When the final whistle sounds Saturday afternoon, it will mark the end of an era unmatched in New England high school football history.
Legendary Plymouth Regional High School coach Chuck Lenahan will lead the Bobcats one final time in 43 years at the helm when No. 1 Plymouth hosts No. 2 Portsmouth at 1 p.m. for the NHIAA Division II championship.
As the finale to the region's most successful high school football coaching career neared its finale, Lenahan this week did what he's always done: deflect the spotlight to his players, especially his senior class.
For Lenahan, 70, the pride and tradition of Plymouth football supercedes any personal accolades.
"It's not about the coaches," he said of the approach he and his staff are taking toward Saturday. "It's business as usual. The championship game — that comes first. It's the seniors' last game, and that matters more than anything."
The players themselves have tried to balance that "business as usual" mantra with the knowledge that it will be Lenahan's last time on the sidelines as he attempts to claim his 20th state championship. "In the back of our minds, we still keep mentioning that it's our last week as seniors, but man, after 43 years, it's his last week, too," said senior quarterback and captain Collin Sullivan. "There has been a sense of urgency to really make this week count and make it memorable, but for the most part, it's been a normal week."
Lenahan's career coaching record heading into the game stands at 355-70-1, the 355 representing the most coaching victories in New England high school football history. In addition to the 19 state championships, the Bobcats have been runner-up 11 times. During his tenure, Plymouth has reeled off winning streaks of 44 and 57 games.
Lenahan was named National High School Coach of the Year in 2004 and 2012, and earlier this year, he was inducted into the National High School Hall of Fame.
He prefers not to discuss any of that, choosing to let his accomplishments speak for themselves. It's been that way pretty much since Lenahan became head coach in 1971.
"He's solid. He doesn't miss practice, he doesn't change a lot," said longtime Lenahan assistant Jim Bownes, who also is stepping down after Saturday's game. "Some of the jokes we have as coaches are, 'Why are we doing it this way? Well, that's because it's the way we did it in 1973.' It's worked."
The Bobcats (10-1) will face a Portsmouth team (10-1) that handed them their only loss of the season, a 27-22 defeat in Plymouth on Oct. 19. Portsmouth has won 10 in a row after losing its opening game to Trinity of Manchester, 58-37.
"Our kids know that any team beating a team twice is a huge accomplishment, and it's going to be even tougher this time, and it definitely wasn't easy the first time," Portsmouth coach Brian Pafford said of the rematch with Plymouth.

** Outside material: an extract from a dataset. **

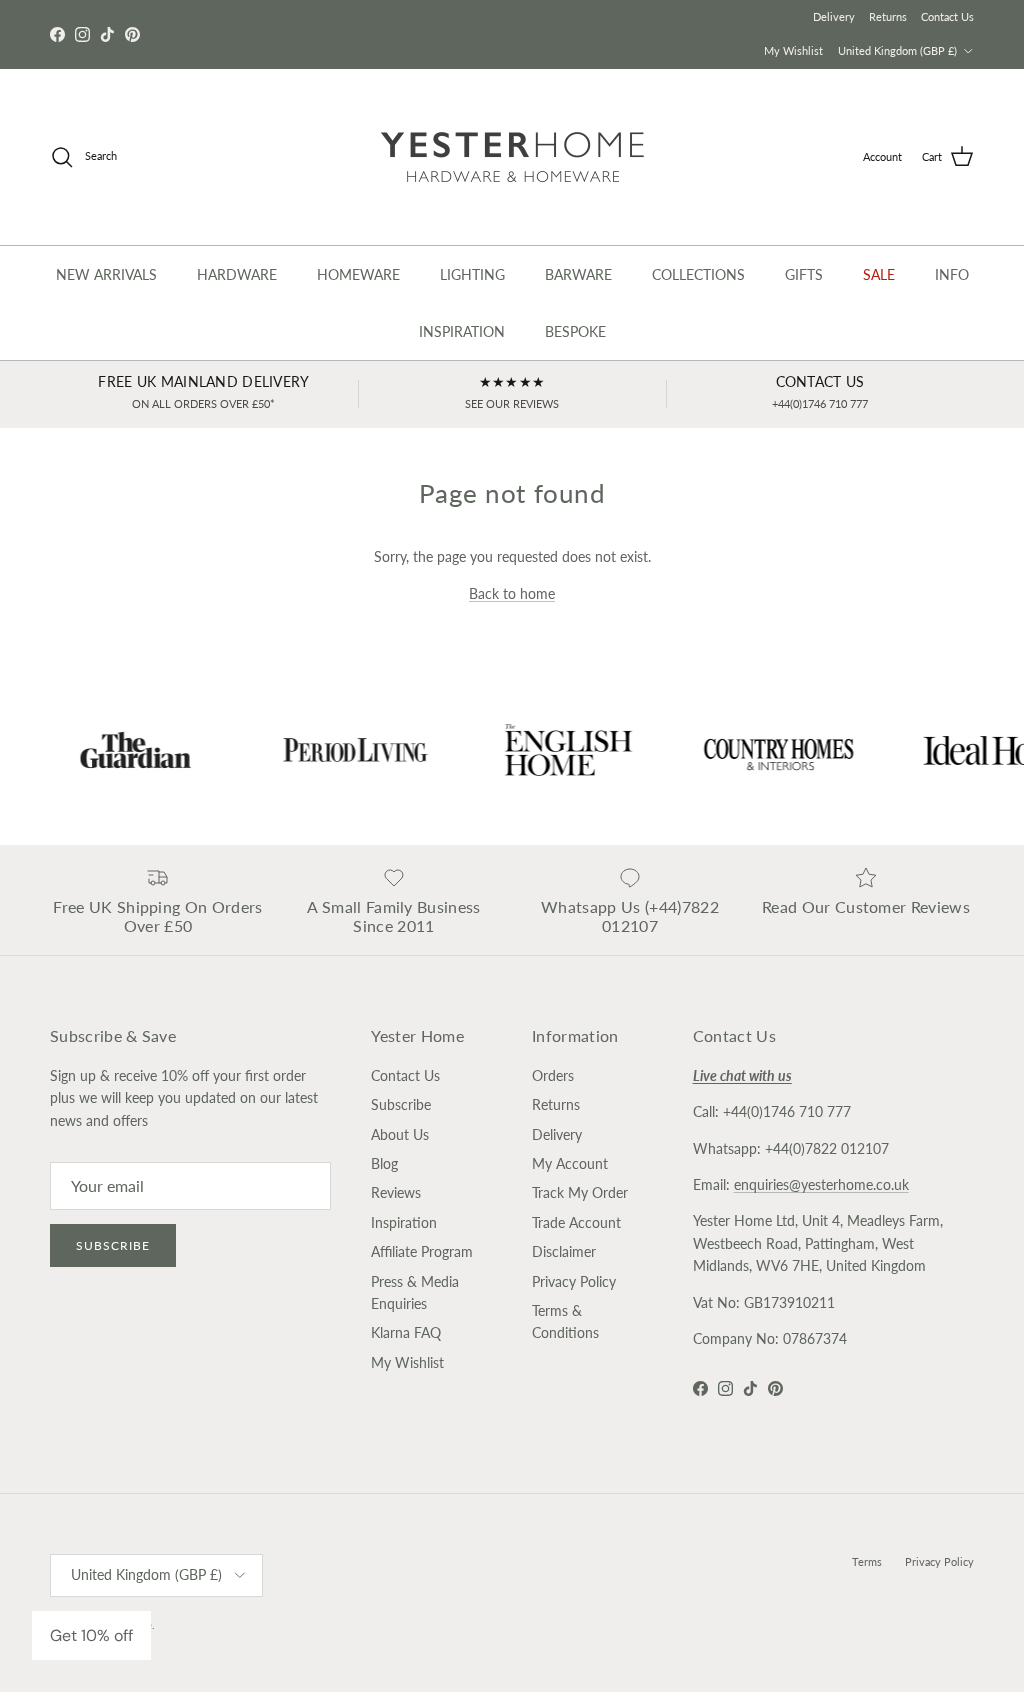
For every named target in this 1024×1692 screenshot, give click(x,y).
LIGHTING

From the Clippers' perspective, Saturday is about them and the Bobcats, not about the drama surrounding the opposing head coach.
"I don't see us being the bad guy," Pafford said. "I just see two good football teams trying to play against each other. We're trying to keep (Lenahan's retirment) to the side because this is about two teams. It's a state championship game."

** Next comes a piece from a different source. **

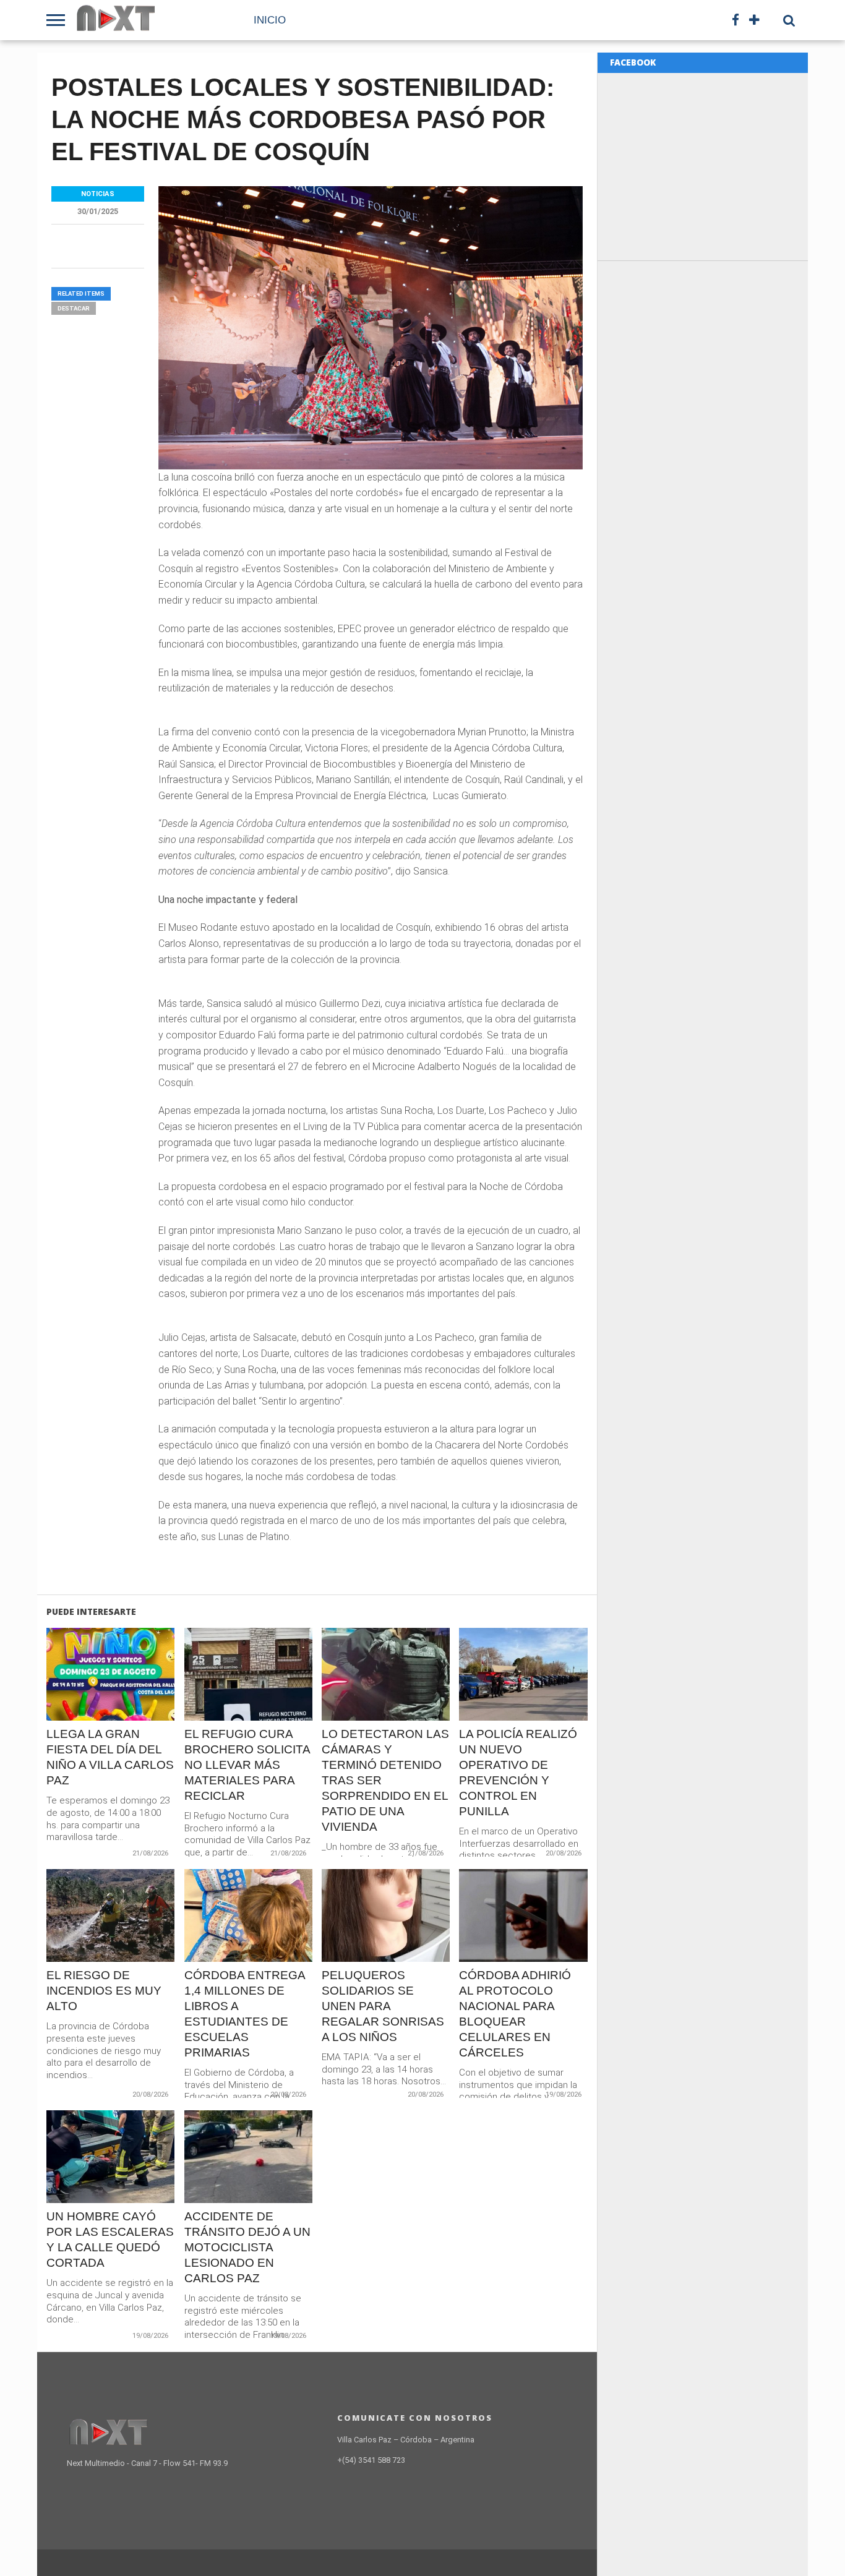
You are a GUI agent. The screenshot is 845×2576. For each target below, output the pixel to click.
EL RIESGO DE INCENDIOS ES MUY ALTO (103, 1991)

Whether Plymouth wins or loses that game, its next head coach will have huge shoes to fill. Lenahan is leaving, and he's taking with him two assistants who have been at his side for 30 years, Bownes and Tom Donahue.
But Lenahan, who also serves as the school's athletics director, isn't worried about choosing successors. Not at the moment anyway.
"I think I'll leave that alone," he said. 'We've got some good candidates in house, and hopefully we get someone in house and we keep it going. We'll worry about that after Saturday."
For one more game, it's business as usual.